Picture this: It is a Sunday evening in Bengaluru. A conservationist walks up to a microphone, takes a deep breath, and begins talking about the secret lives of bats. The room is packed. People are scribbling notes, asking questions, and leaning forward in their seats. There is not a whiteboard or a projector screen in sight but there is a bar counter, a cocktail menu, and the quiet hum of a city unwinding after a week.
This is not a university. This is not a seminar hall. This is a bar. And this is where some of the most exciting learning in India is happening right now.
The idea that started it all
The movement has a name: Pint of View, or PoV. Launched in Bengaluru, it is a Sunday sundowner lecture series that brings scientific research, bold ideas, and expert knowledge out of university campuses and into informal, everyday spaces, specifically bars.
PoV is run by Harsh Snehanshu and Shruti Sah, the same duo behind Cubbon Reads, Bengaluru’s beloved silent reading movement, along with machine learning engineer Meghna Choudhary. The concept was inspired by a similar event series in the United States called Lectures on Tap, which has become so popular in cities like New York, Boston, and Chicago that it sells out weeks in advance.
Snehanshu describes PoV as a “grown-up edition” of school lectures, one that comes without grades, without gatekeeping, and without the pressure that makes most people tune out in traditional classrooms.
What actually happens at these events
The format is simple but effective. An expert, a university professor, a researcher, a scientist, or a specialist gives a talk on a topic they know deeply. The audience sits with drinks in hand, notebooks on laps, and asks questions freely. There are no formal evaluations, no attendance registers, and no institutional rules to follow.
The topics covered so far have been anything but ordinary. PoV has hosted sessions on visual thinking, the secret lives of bats, the meaning behind Indian textiles, and India’s growing heat crisis. In Delhi, a prominent Indian dancer named Navtej Johar once grabbed the mic at a bar in Hauz Khas and delivered a lecture on the philosophy of dance and yoga.
One recent event in Bengaluru’s Indiranagar neighbourhood drew around 70 people, who showed up with pens, notebooks, tablets, and drinks to hear expert Kaustubh Khare speak on visual thinking. After the talk ended at 5:30 PM, Khare fielded questions until 7:10 PM not because he had to, but because the audience simply did not want to stop.
The reason these events are connecting with people comes down to one thing: the setting changes everything.
Formal classrooms carry a weight that is hard to shake the fear of saying something wrong, the pressure of being evaluated, the stiffness of sitting in rows and being talked at. A bar removes all of that. As Snehanshu explains, there is an enormous amount of high-quality research and thinking locked inside institutions, often physically and socially inaccessible to ordinary people. By moving lectures into public spaces like bars, that knowledge becomes approachable.

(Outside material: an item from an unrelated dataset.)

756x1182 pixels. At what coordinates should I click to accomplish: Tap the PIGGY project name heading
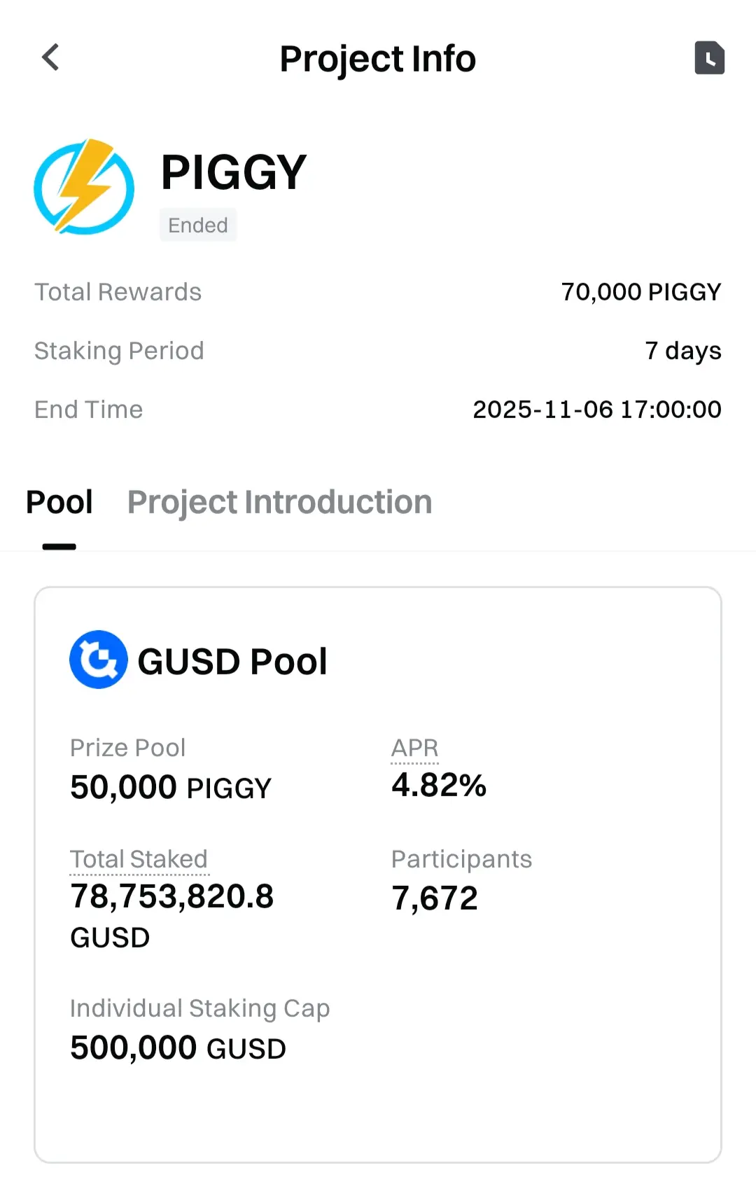tap(234, 172)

For speakers, the experience is equally rewarding. Khare noted that unlike traditional classrooms where audiences are often homogenous and attend more out of obligation than interest, bar lectures attract a genuinely diverse crowd. At his own session, the audience included medical practitioners, lawyers, dancers, and designers, all there entirely by choice.
The events are ticketed, starting at ₹500, which Shruti Sah sees as a positive sign. “We have had startup founders, climate researchers, artists, musicians, dancers, and even real estate professionals come over,” she notes. The fact that people are paying to attend proves they are coming for the love of learning not because they have to.
It is not just Bengaluru
While Bengaluru may have led the charge, the movement has found enthusiastic audiences in Delhi as well. Groups like Nerd Nite and unLecture organise similar events in the capital. Nerd Nite, which originally started in Boston in 2003, now has chapters in over 100 cities worldwide, and its Delhi branch opened in 2025.

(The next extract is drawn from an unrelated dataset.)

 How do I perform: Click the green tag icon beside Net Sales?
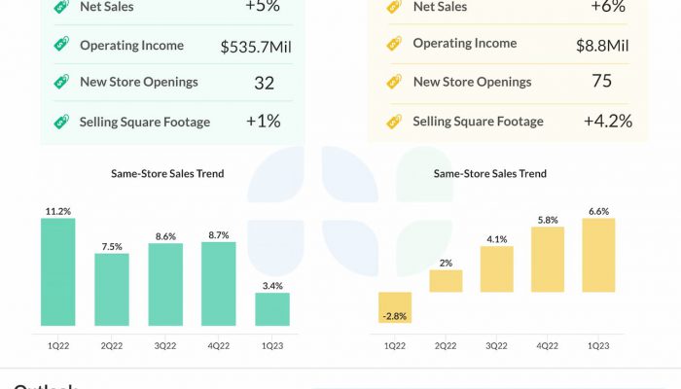point(61,8)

unLecture was started by 22-year-old Mishka Lepps along with her college friends Sonalika Aggarwal and Kezia Anna Mammen all graduates of St Stephen’s College with the goal of recreating the stimulating intellectual atmosphere of university life after graduation.
A word of caution
While the enthusiasm around bar lectures is well-deserved, experts point out that these spaces are not without their limitations. As academic Subramanian, who goes by doctorofpopculture on Instagram, cautions: “A bar is not automatically a more democratic classroom.” Bars and similar venues may appear open and public, but they remain privately governed and accessible only to those who can afford the ticket price, travel to the venue, and feel comfortable in that kind of environment.
The informality is real. But so is the barrier of entry for those outside urban, English-speaking, economically comfortable circles.

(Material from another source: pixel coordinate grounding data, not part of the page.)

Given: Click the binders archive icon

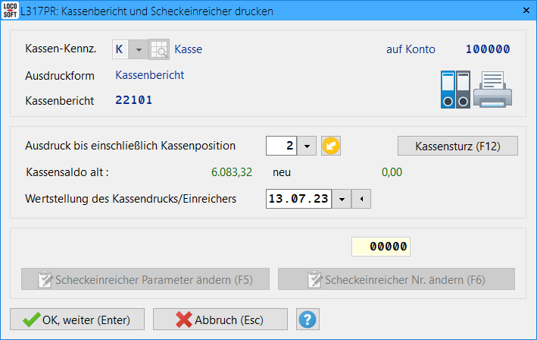Looking at the screenshot, I should 455,89.
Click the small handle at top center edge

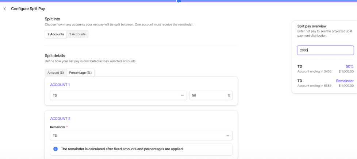coord(179,1)
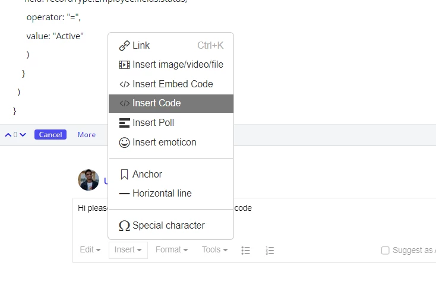Choose Insert Poll menu entry
The width and height of the screenshot is (436, 291).
tap(171, 122)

What this movement quietly signals is a deep frustration and a genuine hunger. India’s young professionals are not tired of learning. They are tired of the way they have been asked to learn: in rigid spaces, under surveillance, on someone else’s terms.
Bar lectures are not replacing universities. They are filling a gap that universities have long ignored the need for knowledge that feels human, conversations that feel free, and learning that feels like a choice rather than a chore.
And if a cold drink makes all of that a little easier? Well, that is probably not a bad thing either.